The do-or-die battle
The battle between SA and England must live up to expectations in a dull tournament, writes Atul Sondhi.india Updated: Apr 16, 2007 14:02 IST
Who could have expected South Africa to be fighting for bare survival when the battle for semifinals began. This despite their loss at the group stage to Australia and lucky survival against Malinga's magic when chasing a modest score.
But the unexpected loss to Bangladesh changed everything and going into their final super-eight match against England at Barbados, they face the uncomfortable prospect of being ejected out of the semifinal. If they lose on Tuesday, England will be through barring some heavy defeat against the West Indies. Theoretically, that will even leave a chance for the West Indies to sneak in, but only theoretically because the Net Run-Rate now is going to be a mountain to climb for the hosts.
The history of England-South Africa encounters points towards South Africa as the likely winner. When Jacques Kallis says that the onus now is on South Africa ''and we are capable of doing it,'' probably he has the past history, than the current form of South African batsmen in mind.
The Era of Complete South Africa Dominance
Since 1992 World Cup, South Africa's first big tournament after coming into the international fold, the two sides have played each other 34 times with England winning just eleven of these. This low win percentage of 32.25 for England becomes even more lopsided if we take the 1995-96 ODI series in South Africa as the starting point between the two sides, a series in which South Africa had thrashed England 6-1. With this starting point, the two sides have played 30 ties with South Africa winning 21 and England just 7 (There was one tie and one no result). With this new cut-off point, England's win percentage further comes down to 23.3.
So on past record, the South Africans should start as favourites, though in this World Cup, their form still leaves much to be desired. However, England too will be realistic enough to realize that their two wins so far have come only against Bangladesh and Ireland and they need much more to be competitive against an out of form, but talented South African outfit. Especially as World Cups bring the best out of the South Africans against England.
1992 World Cup
The first ever battlefield between the Proteas and the England side post-apartheid saw a raw but methodical South Africans almost beating England twice.
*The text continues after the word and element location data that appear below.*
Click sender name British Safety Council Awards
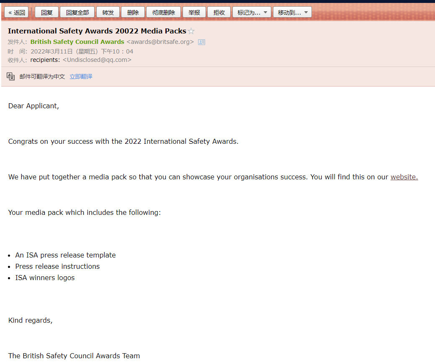This screenshot has width=435, height=362. click(x=77, y=42)
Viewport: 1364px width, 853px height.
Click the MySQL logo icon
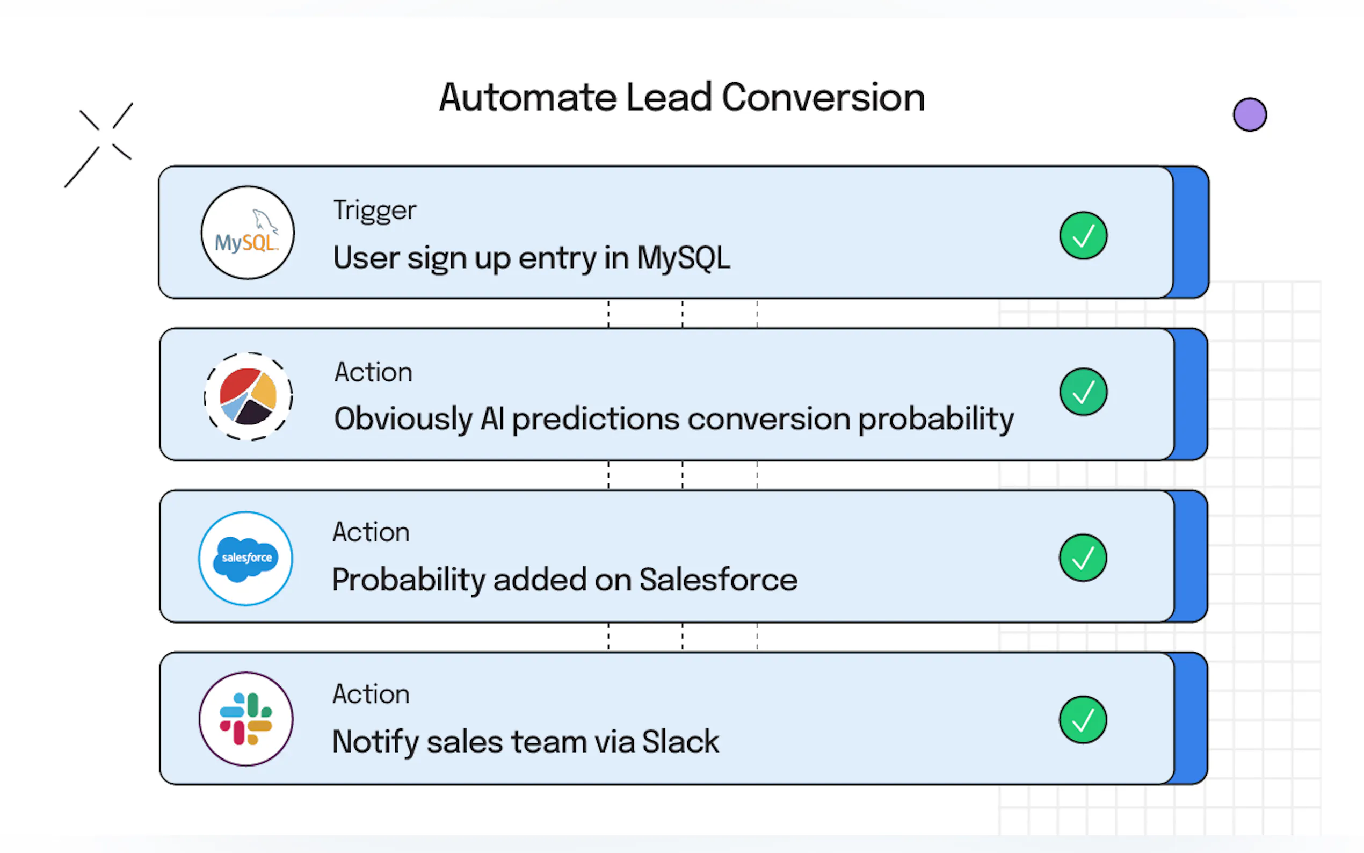[x=248, y=232]
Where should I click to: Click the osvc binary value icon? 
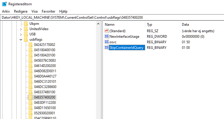(107, 42)
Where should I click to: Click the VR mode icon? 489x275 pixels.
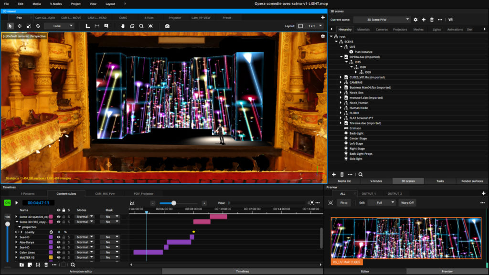(450, 20)
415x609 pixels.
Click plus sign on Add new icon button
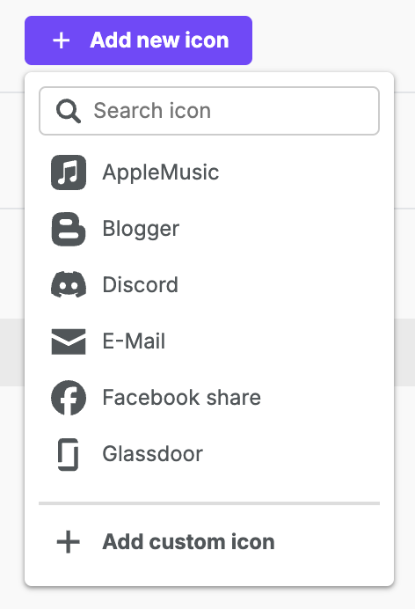(62, 40)
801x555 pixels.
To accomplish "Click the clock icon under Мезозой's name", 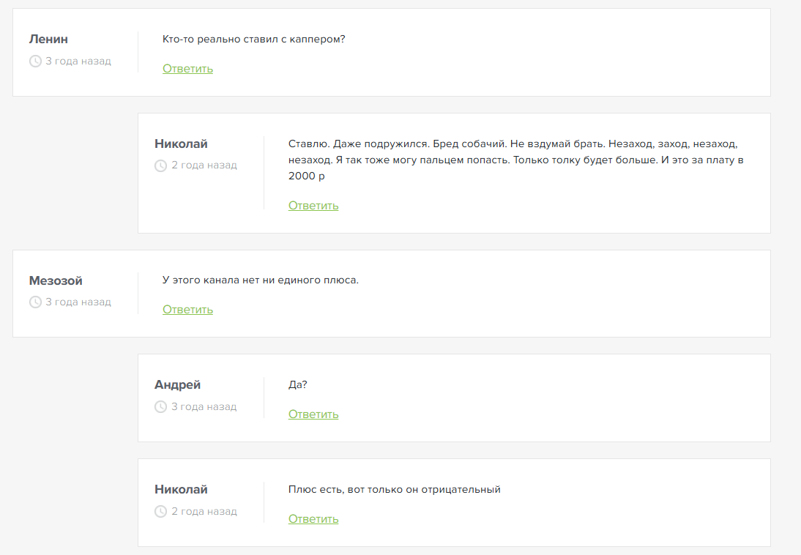I will [x=35, y=302].
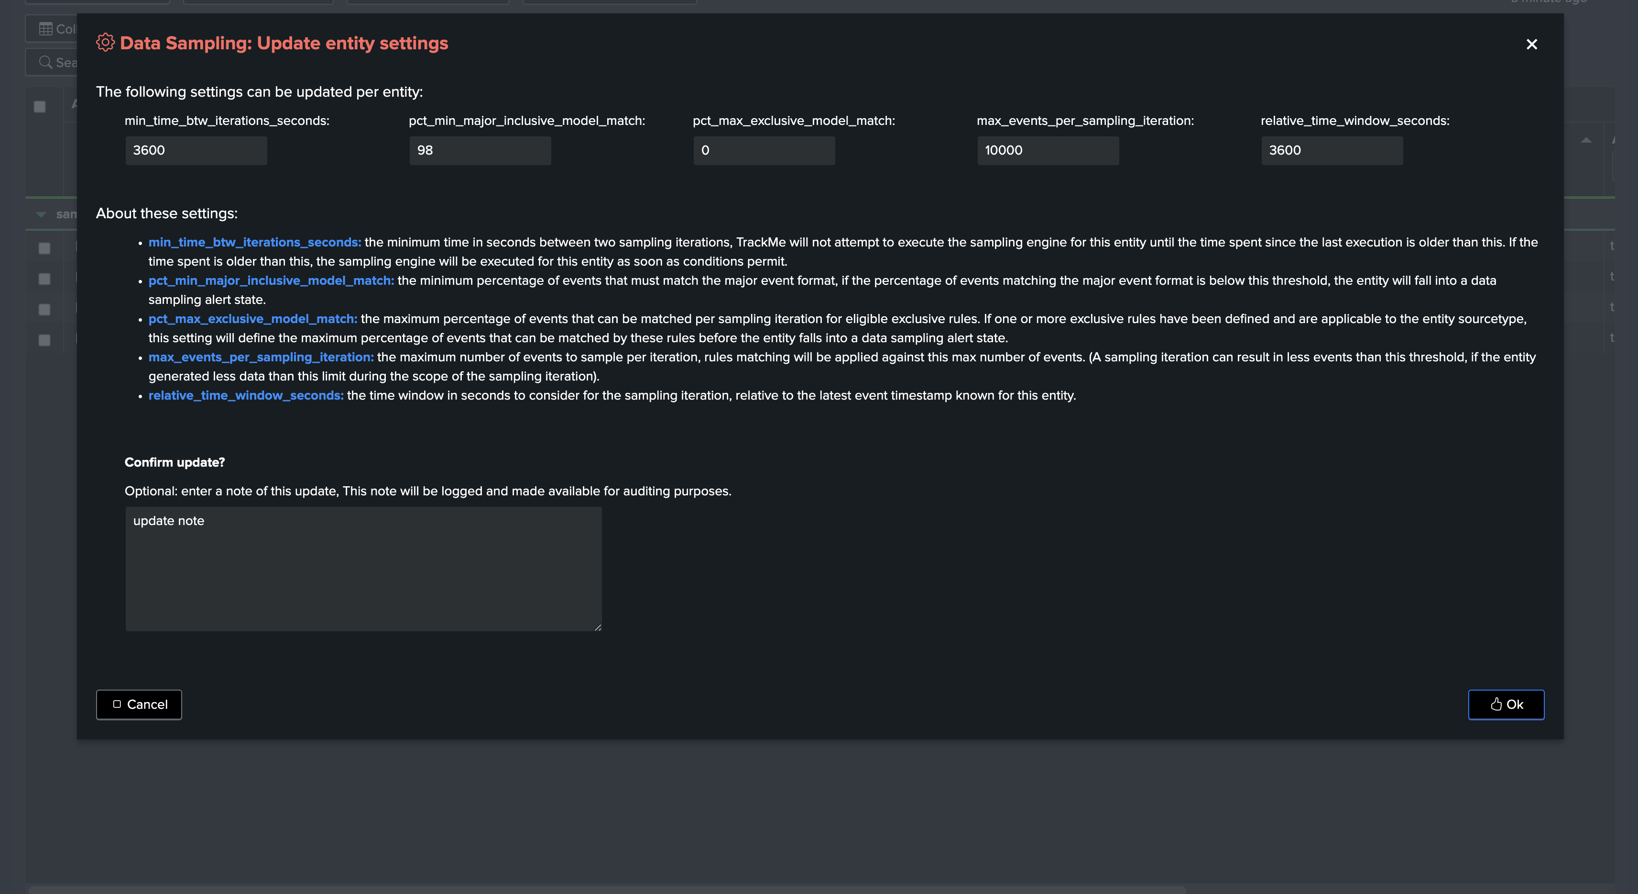Click the pct_max_exclusive_model_match input showing 0
The height and width of the screenshot is (894, 1638).
point(764,150)
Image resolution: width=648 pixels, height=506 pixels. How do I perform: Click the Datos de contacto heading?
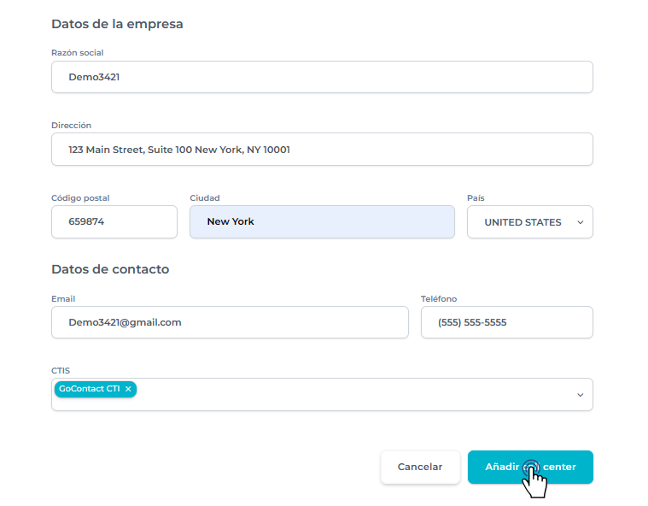tap(110, 269)
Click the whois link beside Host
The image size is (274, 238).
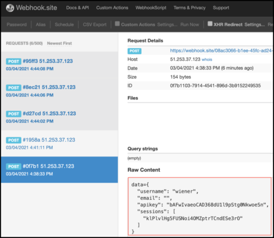(207, 60)
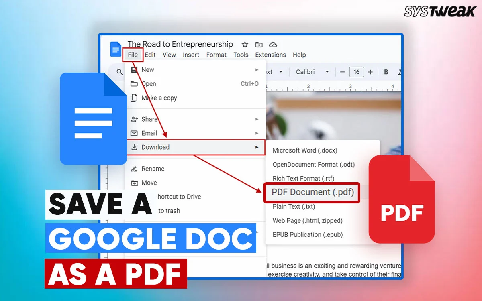Select PDF Document (.pdf) option
Viewport: 482px width, 301px height.
click(x=312, y=192)
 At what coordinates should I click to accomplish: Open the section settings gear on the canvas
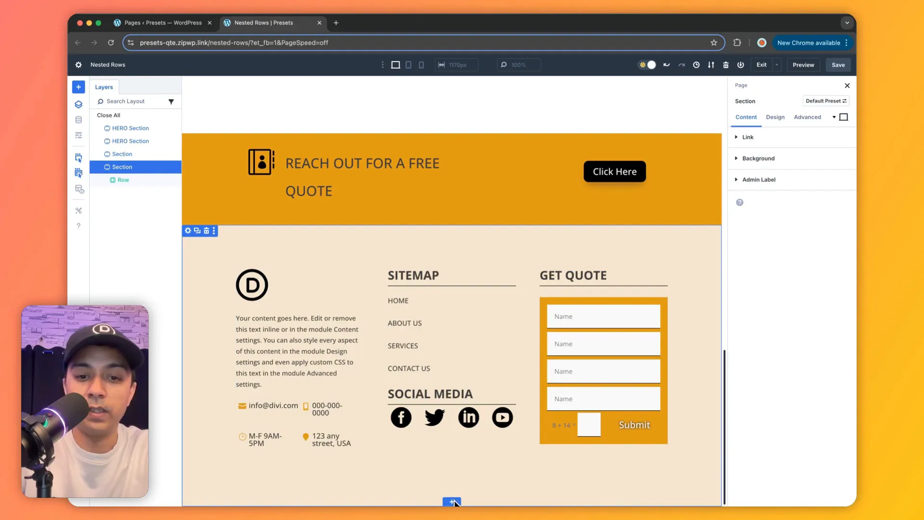[x=188, y=231]
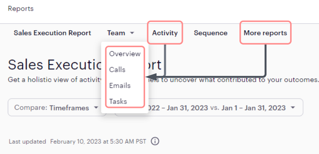Select the Sales Execution Report tab

(x=52, y=33)
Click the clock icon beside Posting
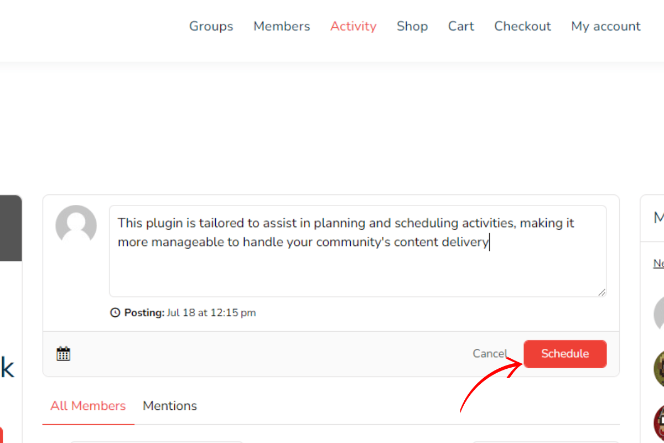Screen dimensions: 664x443 [x=115, y=313]
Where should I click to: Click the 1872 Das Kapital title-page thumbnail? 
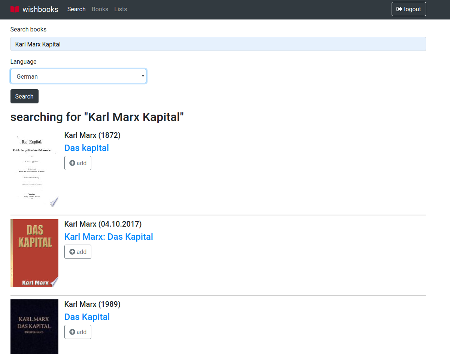click(34, 170)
A group match at Melbourne saw a terrific 151 run partnership between Hudson and Skipper Wessels, though the due was trifle slow and newcomers to ODIs managed to post a final score of only 236.
Thereafter, some deadly bowling from Pacemen McMillan and Snell had reduced England to 166 for five at one stage before a fine half-century partnership between Chris Lewis and Neil Fairbrother salvaged the situation for England in a match interrupted by rain.
If the three-wicket loss was not narrow enough, the semifinal at Sydney between the two sides promised to be one of the most thrilling in the World Cup history before rain robbed South Africa of a possible victory charge.
Instead of 22 from 13 balls, the South Africans were compelled to make an impossible 22 off just one ball. However, by reaching semifinal in their first ever tournament, they had acquitted themselves quite well.
Since that fateful Sydney encounter, the two sides have met twice in World Cups with South African convincingly winning on both the occasions. More importantly, both the times the Proteas were defending very low scores.
At Rawalpindi in 1996, South Africa, opting to bat first could only manage 230, but the first over dismissal of skipper Artherton by Pollock started a procession, which saw England losing their half the side for just 62 on board. All escape routes were closed as they folded up for 152. If the loss by 78 runs at Rawalpindi was huge, the loss at Oval four years later was even bigger and bitter.
In that critical group match, Herschelles Gibbs and Gary Kirsten's century partnership gave South Africa a solid foundation against the hosts, but again it was too slow. Their 111 runs consumed half the innings' overs! Thanks to a procession of wickets, South Africa's final tally of 225 was again much below expectations. However, some unplayable bowling by their pacemen, with Donald picking four wickets for just 17 runs, saw England folding up for a meager 103 to lose by 122 runs.
As the two teams square up for another critical World Cup meeting, caution might once again come to the fore and a high-scoring match looks unlikely unless somebody veers around the belief that adventure is the best policy. Safety first looks to be the more likely option to be exercised right now.